Transferring money from the UK to Canada has no restrictions. Canada has strong historical links to the UK and there are many reasons for to send money from the UK to Canada ranging from property purchases, expat and asset relocation, sending money to family, repatriating earnings, or paying for imports. At 608,000 in 2012 - of whom over a quarter are retired - Canada has the fifth largest UK expat population. Similarly, the UK is host to the third largest population of Canadians overseas, estimated at 82,000 in 2009. The UK is also Canada’s second biggest trading partner after the US, with the UK importing £5.8bn (C$10.5bn) of goods and services in 2013.
Whether you are considering a temporary work assignment or permanent move from the UK to Canada, there are various issues you need to consider. Many expatriates have regretted not organizing their tax and financial matters before leaving the UK. This is usually because they were unaware of the issues or because they failed to make use of some of the available opportunities to do so. The UK government’s rules and regulations for UK expatriates are complicated. As such, you would be well served to seek specialist tax and financial planning advice from an expert. Below are some of the areas you will need to cover:
First and foremost, you need to know how living in a foreign country affects your resident status within the UK. If you are going to Canada to work, specific rules from the UK govern whether you are still a resident or not. In the UK the tax year begins on the 6th of April and runs through the 5th of April of the following year. In Canada the tax year is the calendar year (January to December) so be careful to consider how this overlap may affect your plans.
Quebec in Canada has different rules to the rest of Canada, so take care to review these differences. If you are returning to Canada, you will need to consult with Canadian tax advisors to see what impact your return has.
If you are a property owner in the UK and you become a UK non-resident by moving to Canada, you may chose to rent your property out or leave it empty to use when you are back in the UK. Check whether you need to contact and consult with your mortgage lender, home insurer and your local authority if you are plan to rent your property or remain away from it for long periods of time. For example, you may still be responsible to pay local taxes. If you rent it out and earn an income from it, you will be able to transfer money to Canada.
If you move to Canada, your UK state pension is payable in Canada, but you will not be able to receive any annual increases in the level of this benefit once you are no longer resident in the UK. Therefore your pension level will stay at the rate prevailing at the date when you leave the UK. You will be able to send money from the UK to Canada on a regular basis, but getting the best exchange rate on these transfers becomes even more important if the amount in sterling does not rise.

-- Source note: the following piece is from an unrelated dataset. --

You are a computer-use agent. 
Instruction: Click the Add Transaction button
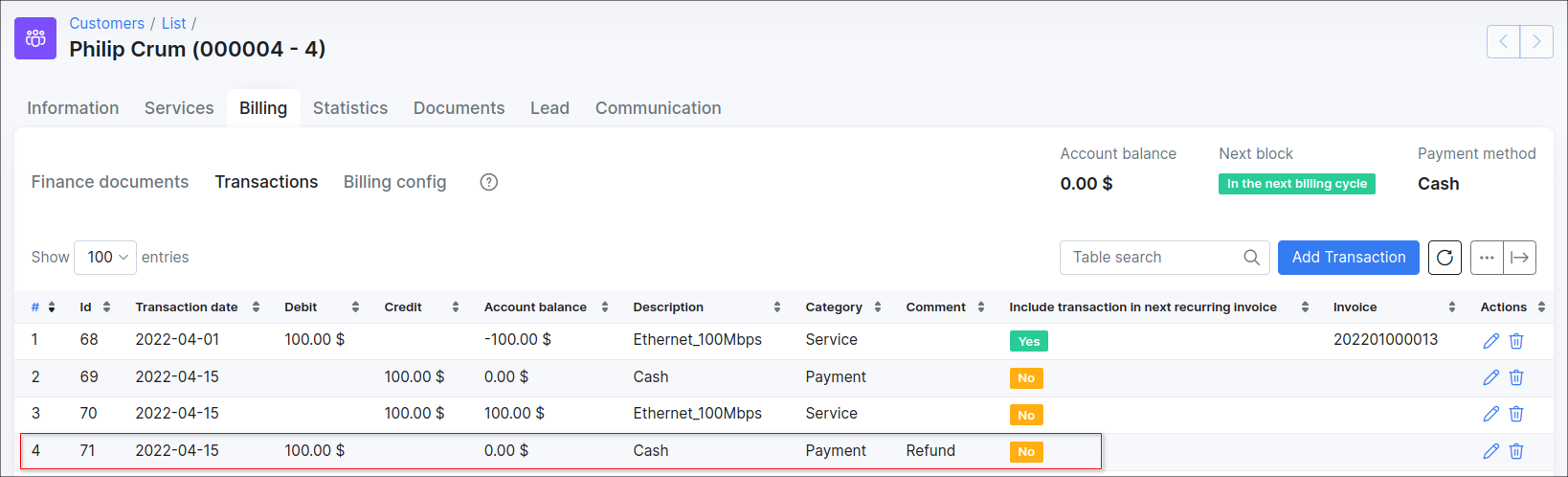click(1348, 258)
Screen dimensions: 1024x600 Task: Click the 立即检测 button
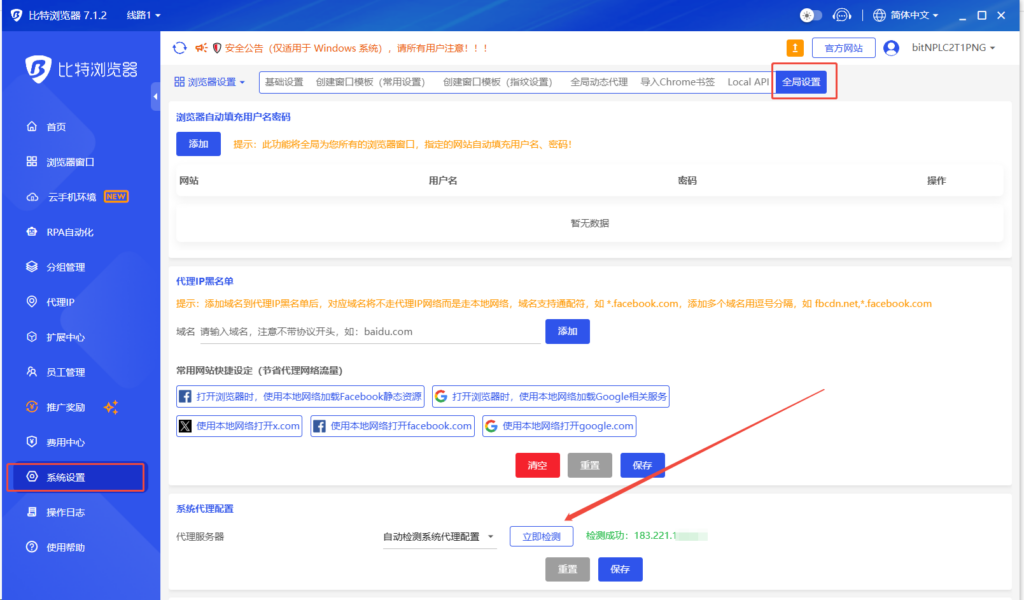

As a foreign national, you can open a bank account in Canada provided you meet the basic requirements set out in the Access to Basic Banking Services Regulations. You must present two specific pieces of identification, such as:
Once you have your account set up, it will be much easier to move from UK pounds to Canadian dollars for your day-to-day expenses, especially when you are first there are may not be receiving much income or have not had the chance to build up savings in Canada.